Evitar la sobreprotección de nuestros hijos es la única manera de permitirles salir de sus zonas de confort. Como padres, eso supone en muchas ocasiones saber que se están enfrentando a miedos y ansiedades, que van a tener un momento, más o menos largo, en que lo pasarán realmente mal. Sin embargo, nos debe quedar la tranquilidad de saber que, en el largo plazo, esa frustración superada dará frutos mucho mayores.

Autónomos, responsables y generosos

Una vez que nos hemos concienciado de que los niños no deben estar sobreprotegidos, logramos de ellos que sean autónomos y responsables con aquello que les concierne: su higiene personal, sus estudios, el orden de su cuarto, sus compromisos… Pero todo eso conforma una visión individualista del mundo, centrada en ellos mismos.
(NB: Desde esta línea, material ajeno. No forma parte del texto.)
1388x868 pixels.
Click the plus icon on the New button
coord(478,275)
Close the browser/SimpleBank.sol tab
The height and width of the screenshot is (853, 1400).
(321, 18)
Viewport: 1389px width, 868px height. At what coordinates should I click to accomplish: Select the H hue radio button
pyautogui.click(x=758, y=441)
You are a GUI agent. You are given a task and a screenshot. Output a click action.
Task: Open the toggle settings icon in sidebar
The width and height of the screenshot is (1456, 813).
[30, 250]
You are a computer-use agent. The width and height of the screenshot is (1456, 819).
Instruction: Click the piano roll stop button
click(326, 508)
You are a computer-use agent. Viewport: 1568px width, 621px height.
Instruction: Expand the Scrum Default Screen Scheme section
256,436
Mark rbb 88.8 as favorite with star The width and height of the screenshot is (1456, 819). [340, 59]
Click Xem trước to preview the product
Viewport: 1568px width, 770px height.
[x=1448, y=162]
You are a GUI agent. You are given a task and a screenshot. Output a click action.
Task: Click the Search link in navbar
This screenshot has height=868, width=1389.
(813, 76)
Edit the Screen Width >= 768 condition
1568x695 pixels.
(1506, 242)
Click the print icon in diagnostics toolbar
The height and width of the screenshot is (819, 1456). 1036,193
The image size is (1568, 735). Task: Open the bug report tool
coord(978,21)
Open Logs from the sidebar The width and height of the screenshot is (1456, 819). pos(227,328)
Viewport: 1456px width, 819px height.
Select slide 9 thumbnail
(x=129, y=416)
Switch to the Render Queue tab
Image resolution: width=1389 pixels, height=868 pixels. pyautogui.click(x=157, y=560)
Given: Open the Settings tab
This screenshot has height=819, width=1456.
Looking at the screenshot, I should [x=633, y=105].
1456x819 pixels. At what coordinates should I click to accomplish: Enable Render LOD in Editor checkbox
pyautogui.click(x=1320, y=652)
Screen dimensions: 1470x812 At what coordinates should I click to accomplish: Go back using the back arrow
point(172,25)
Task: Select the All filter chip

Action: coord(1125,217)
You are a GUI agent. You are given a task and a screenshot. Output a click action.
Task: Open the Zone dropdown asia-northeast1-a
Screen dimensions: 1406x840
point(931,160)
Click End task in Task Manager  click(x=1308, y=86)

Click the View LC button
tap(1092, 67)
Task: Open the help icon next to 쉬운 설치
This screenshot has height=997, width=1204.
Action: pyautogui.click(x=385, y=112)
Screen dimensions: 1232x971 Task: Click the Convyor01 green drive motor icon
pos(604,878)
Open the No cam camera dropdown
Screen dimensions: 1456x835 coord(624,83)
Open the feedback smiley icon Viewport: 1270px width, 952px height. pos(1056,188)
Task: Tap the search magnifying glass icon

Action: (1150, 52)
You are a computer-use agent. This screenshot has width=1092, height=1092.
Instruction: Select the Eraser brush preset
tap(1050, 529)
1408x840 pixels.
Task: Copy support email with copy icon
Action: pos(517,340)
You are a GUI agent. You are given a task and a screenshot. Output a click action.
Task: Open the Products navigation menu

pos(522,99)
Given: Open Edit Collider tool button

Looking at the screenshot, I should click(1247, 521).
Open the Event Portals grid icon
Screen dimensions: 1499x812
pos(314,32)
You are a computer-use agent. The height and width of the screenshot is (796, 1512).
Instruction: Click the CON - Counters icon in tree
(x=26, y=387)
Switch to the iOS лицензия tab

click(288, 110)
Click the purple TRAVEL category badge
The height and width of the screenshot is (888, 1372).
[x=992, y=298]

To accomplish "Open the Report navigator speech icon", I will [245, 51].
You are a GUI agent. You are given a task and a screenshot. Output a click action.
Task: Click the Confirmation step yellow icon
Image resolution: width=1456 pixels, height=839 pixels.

Y necesitamos que den un paso más: el de hacer cosas por los demás.

El primer paso consiste en lograr que lleven a cabo acciones que no solo les beneficien a ellos. Lo podemos lograr, por ejemplo, facilitando el trabajo en el equipo, de modo que comprendan que lo que uno aporta redunda en beneficio de todos. También mediante tareas domésticas, como poner y quitar la mesa o sacar la basura.

Pero queda aún un escalón más en nuestra labor por educarlos en la generosidad: necesitamos que piensen en los demás antes que en ellos. Para conseguir este reto, tienen que aprender que la compensación al esfuerzo no se encuentra en un rédito directo sino en la satisfacción por poder ayudar al otro. Esto se consigue mediante el constante reconocimiento de padres y profesores a las actitudes generosas de los niños y adolescentes.

María Solano
Asesoramiento: Gregorio García, director pedagógico del Colegio Alameda de Osuna, en Madrid.